FDA alerts to Class I recall of Panorama 1.0T HFO due to risk of serious injury or death during quench procedure

The FDA is warning consumers that the Panorama 1.0T HFO, initially recalled by Philips North America LLC on November 20, 2023, has since been labeled Class I, the most serious type of recall, due to risk of serious injury or death.

A magnetic resonance (MR) system, the Panorama 1.0T is a machine indicated to capture a variety of images inside the human body, which allows healthcare professionals to determine a diagnosis.

Officials took action after discovering that use of the device during a quench procedure may cause helium gas to arrive at an excessive pressure buildup, posing a risk of explosion.

While a quench is not commonly performed, the procedure involves a large amount of helium evaporating and being released “outside the building through a venting system.” In the event that the venting system contains a blockage, the pressure could become too great for the device’s design limits and damage the system’s structural integrity. In this case, the Panaorama 1.0T HFO’s magnet could also undergo an unexpected quench when being used normally, or when prompted by the user during an emergency via the Magnet button marked “EMERGENCY STOP.”

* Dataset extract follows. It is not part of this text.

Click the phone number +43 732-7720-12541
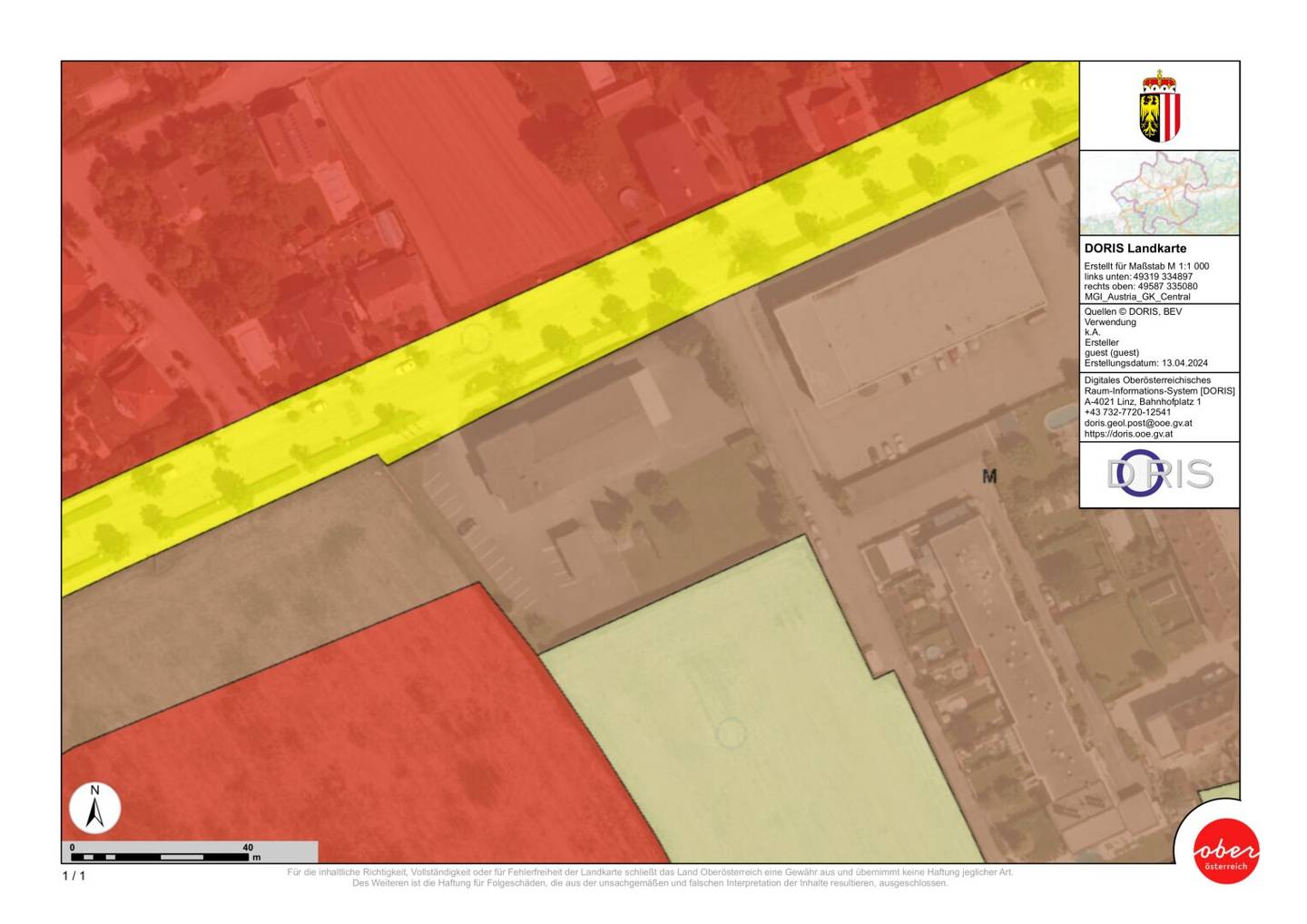 click(x=1127, y=412)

Affected Panorama 1.0T HFO devices may lead to a range of adverse health outcomes that include “chemical exposure, lack of oxygen, tissue damage,” as well as various mechanical trauma brought on by debris, including “brain injury, laceration, fracture, eye injury, bruises, and death.” Users should not that risks could also extend to “system or property damage.”

Throughout the 22 years that the Panorama 1.0T HFO has been in use, Philips North American LLC has received one report of an explosion. To date, the company has not been alerted to any instances of injury or death.

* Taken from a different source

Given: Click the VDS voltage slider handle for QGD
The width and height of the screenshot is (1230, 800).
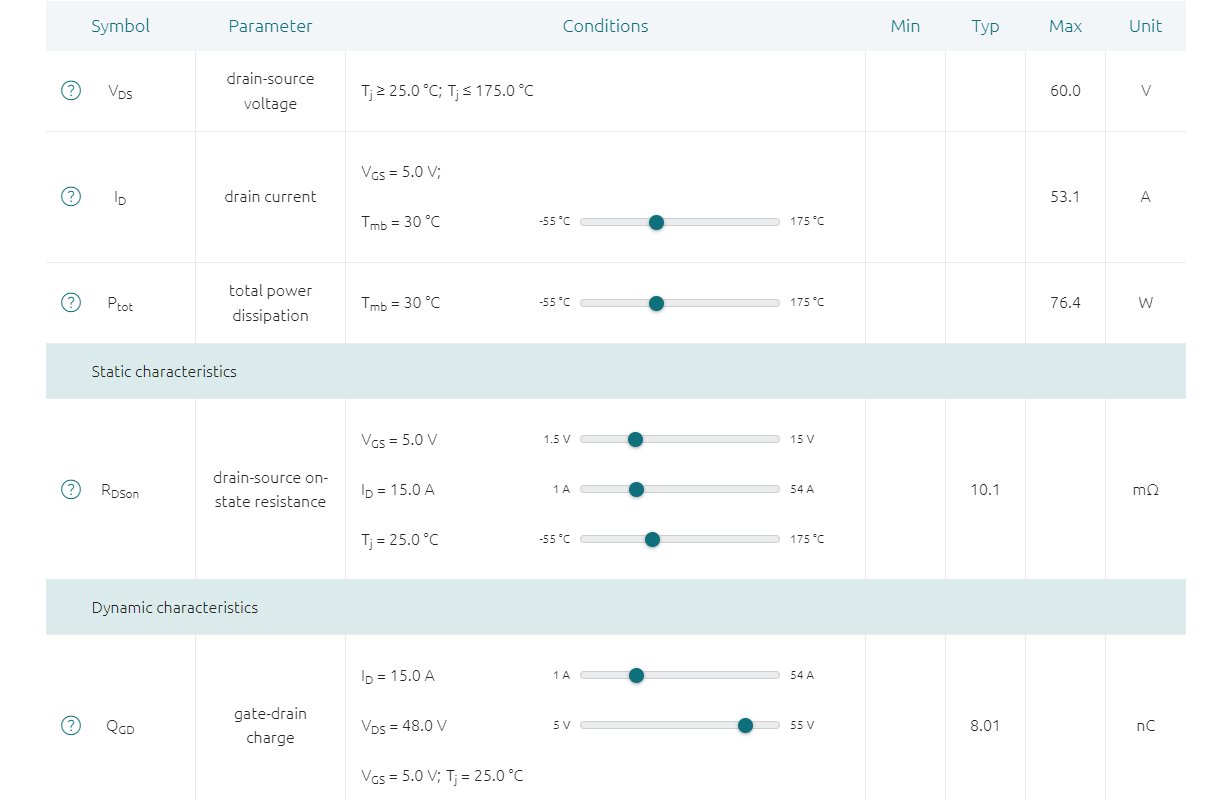Looking at the screenshot, I should 745,725.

As identified in the FDA announcement, those to whom the recall should primarily concern are healthcare providers who work with the system for detailed, images or measurements of the interior of the head, body, or limbs from multiple perspectives. Use of an affected device also presents a risk to other people in its immediate vicinity.

Philips North America LLC has since identified all affected customers and warned them of the issue via an Urgent Medical Device Correction. Customers were asked to heed the following:

  • Identify any impacted MR systems and immediately cease all use.
  • Barring an emergency, avoid performing a manual quench of the magnet.
  • Label the impacted MR system with a “Do not use” notice.
    • For easy reference, this notice should be posted near the impacted Panorama 1.0T HFO system.
  • Spread awareness by ensuring that the Urgent Medical Device Correction is sent to all users who use the device. All users should be alerted to the product issue, as well as the inherent hazard and harm.
  • Fill out and mail Philips a customer response form within 30 days of receiving the letter.

Officials noted that customers within the U.S. should expect to be contacted by a Philips field service engineer who will perform an inspection of the system and corrective replacement or repairs as needed.

U.S. customers may direct recall-related questions to Philips’ Customer Care Solutions Center at 1-800-722-9377.